Trifle
Ready In: 1 hr 55 mins
Serves: 8
Ingredients
- 3 egg white substitute
- 1⁄2 cup granulated sugar
- 1⁄4 cup soymilk
- 2 teaspoons lemon juice
- 1 cup whole wheat pastry flour
- 1 teaspoon baking powder
- 1⁄4 teaspoon salt
Eggless custard
- 1⁄3 cup cornstarch
- 1⁄2 cup granulated sugar
- 2 cups soymilk
- 2 teaspoons vanilla extract
- 2 teaspoons lemon juice
- raspberry preserves, good quality
- 1⁄3 cup sweet sherry or 1⁄3 cup port wine
- 1 medium pear, cored and thinly sliced
- 1⁄4 cup almonds, sliced
Directions
- Preheat the oven to 350 degrees.
- Beat the egg white substitutes until stiff with an electric mixer.
- Fold in the sugar, milk, and lemon juice and beat again.
- Combine the flour, baking powder, and salt in a small mixing bowl.
- Sprinkle into the egg white mixture, a bit at a time, beating in each time with the mixer until velvety smooth.
- Pour into a lightly oiled, 9- by 13-inch baking pan.
- Bake for 25 minutes, or until the top is golden and a knife inserted into the center tests clean.
- This cake may be made well ahead of time; let it cool completely, then store in an airtight container or proceed with the remaining steps.
- For the custard, combine the cornstarch and sugar in a heavy saucepan.
- Pour in enough soy milk to dissolve them.
- Whisk in the remaining milk.
- Place over moderate heat and bring to a simmer, whisking almost continuously, so that the cornstarch does not lump on the bottom.

**PARTS OF THE EXERCISE**
1. In the trifle recipe, how many servings does it make?
2. Pick up the trifle recipe after its final direction and write the steps that come next.

**INFORMATION PROVIDED**

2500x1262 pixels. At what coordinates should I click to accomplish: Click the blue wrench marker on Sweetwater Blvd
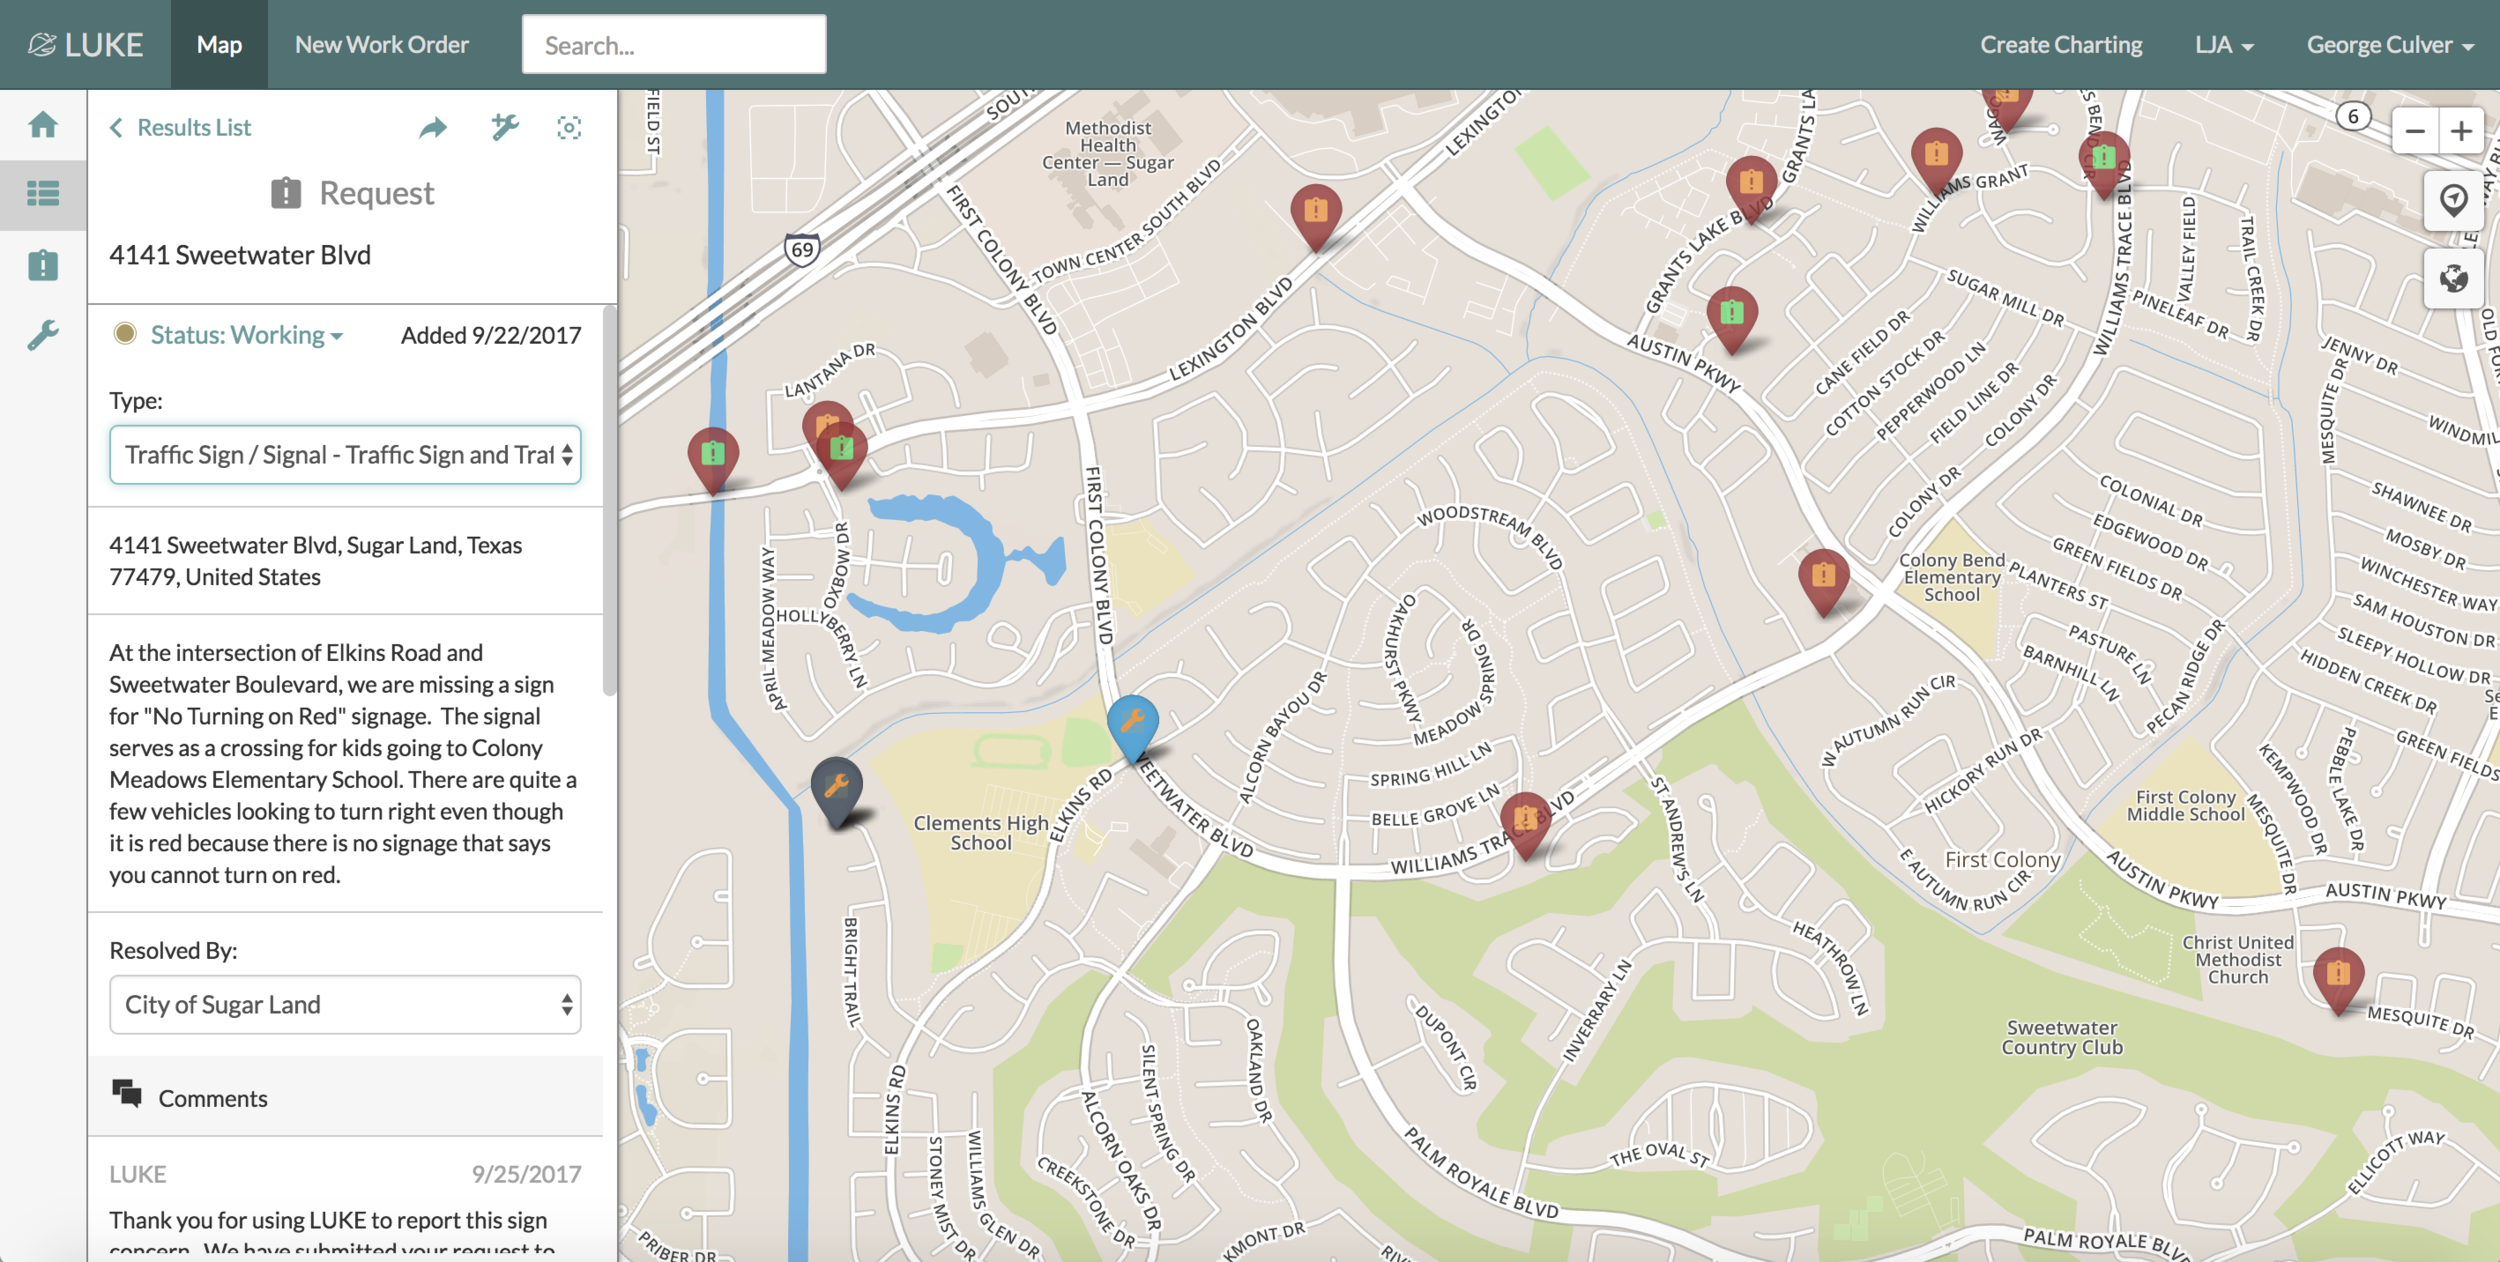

**ANSWER SET**
1. 8

2.
- Let the mixture simmer gently, whisking frequently, until thick.
- Remove from the heat. Stir in the vanilla and lemon juice. Let the custard cool to room temperature. Before assembling the trifle, cut the cake base into 4 to 6 sections, then carefully split the sections in half through the center so that they are half the thickness.
- Spread the bottom halves with the raspberry preserves , then cover with the tops.
- Cut the sandwiched cake into approximately 1- by 2-inch fingers.
- Assemble the trifle in a trifle dish or a IO-inch round, preferably clear-glass casserole dish at least 3 to 4 inches deep: half the cake fingers, sprinkled with half of the sherry or port, half of the custard, the pear s lices, the remaining cake fingers, the remaining sherry or port, the remaining custard.
- Sprinkle the top with the sliced almonds and decorate with small dots of raspberry jam, either in an irregular or regular pattern.
- Chill thoroughly before serving.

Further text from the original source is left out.